Related to this is the challenge of collaborating in a team while still not stifling individual excellence. People seem to believe that creativity is an individual trait whereas considerable research has shown that groups can be very creative and productive. However, creativity can flourish only in an atmosphere of freedom, trust, and even playfulness. An atmosphere of risk-aversion is hardly conducive to experimentation. This is the final leadership challenge.

The execution often suffers because inadequate attention is paid to the critical task of achieving consensus among the group working towards the goal and, more critically, drawing out the best in the individuals in the interest of the group. Techniques of facilitative leadership are rare to come by in today's world. Yet such a role, where the CEO plays mentor, coach and guide are, again and again, emphasised in articles by both thoughtful managers and writers on management such as Charles Handy of the UK and Goren Ekvall of Sweden.

These then are the significant challenges of strategic human resources management. There are seemingly imponderable questions, such as: How to find ways of enhancing organisational quality, performance and excellence as well as the overall quality of one's life — without the suffering, dislocation and waste of resources caused by internal politics, comparison and conflict?

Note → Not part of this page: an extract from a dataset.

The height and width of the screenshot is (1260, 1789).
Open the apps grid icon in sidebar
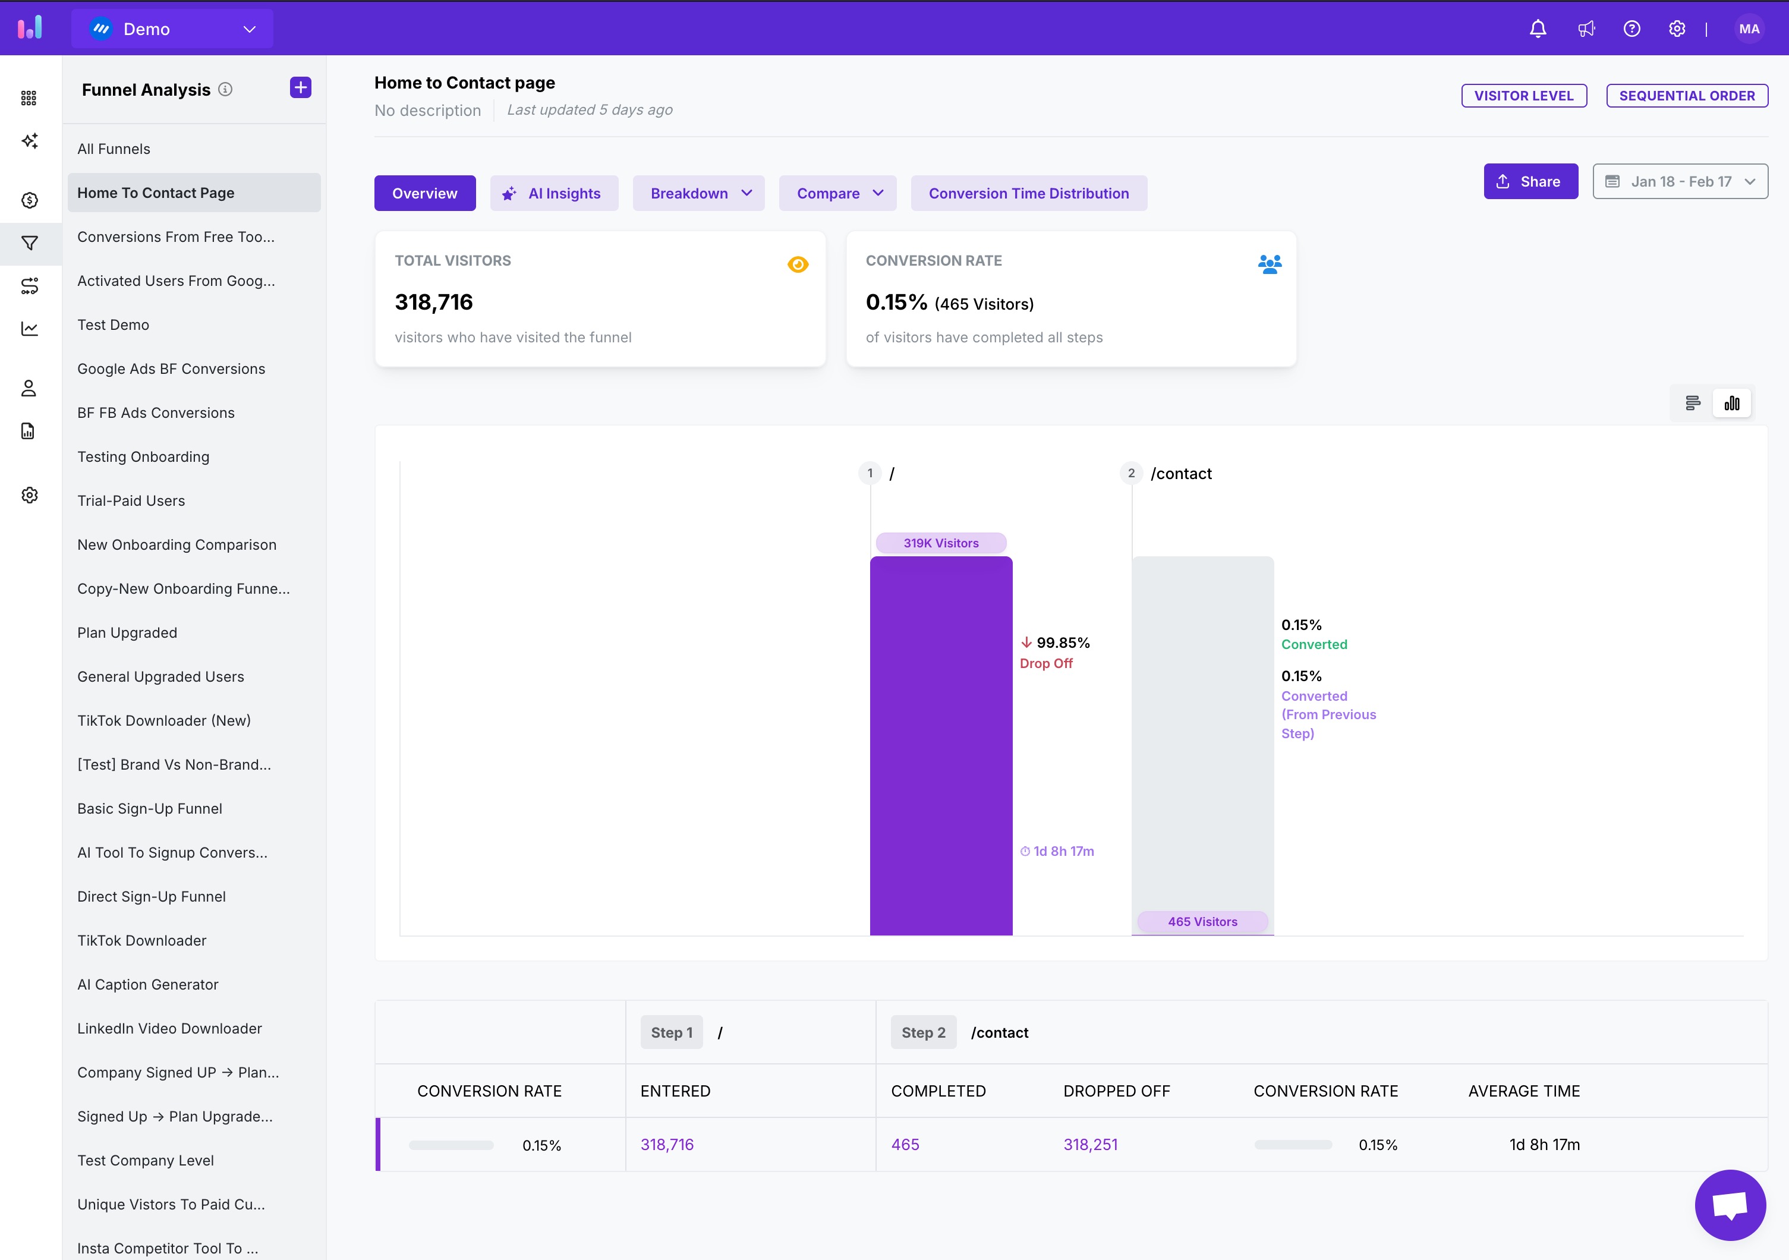[29, 98]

In conclusion, I would like to look at the possible critical constraints in meeting the challenges listed above.
Our ways of technological progress have remained exactly the same in both the pre- and post-liberalised periods. We tend to look to the advanced countries for models of organisation, systems, as well as mental models. This is a dangerous trend if left unchecked. It is not enough to merely borrow managerial or technical knowledge from the West but concentrate attention on efficient and innovative knowledge creation relevant to our circumstances — not necessarily through some mindless romanticism about returning to a romanticised past but putting our modern brains to use afresh.

We must find a way to deal with technology vis-à-vis age and seniority. If necessary, we must practice some unusual methods, such as the young teaching the older employees, even to the extent of reverse mentoring.

Since creativity demands a more egalitarian culture works we need to be proactive in fitting such a culture into corporate strategy. Family-influenced businesses will, particularly, face this problem as they face the prospect of a painful change away from the patriarchal, paternalistic and autocratic forms of exercise of power to a more competence-based model.
This may mean that cultural tensions could increase between those in the society who are more globally oriented and those who are more local. This may also translate as a greater inter-regional divide as is already showing up in India, and certainly between the more urbanised and literate and those less so.

Organisations, therefore, will become instruments of a subtle but fundamental form of social change. This would demand a new generation of visionary entrepreneurs who look beyond market value of their shares as a measure of their contribution.
The government's role, too, will change dramatically in two aspects: One, dealing with a much more liberal, enlightened and globally oriented secondary education policy; and, two, providing the social investments required for the task of retraining, relocation and promoting self-employment.
The real issue is whether we realise that human resource or people-related issues do not brook a local or compartmental analysis, but demand the application of a national and apolitical, indeed global, mind.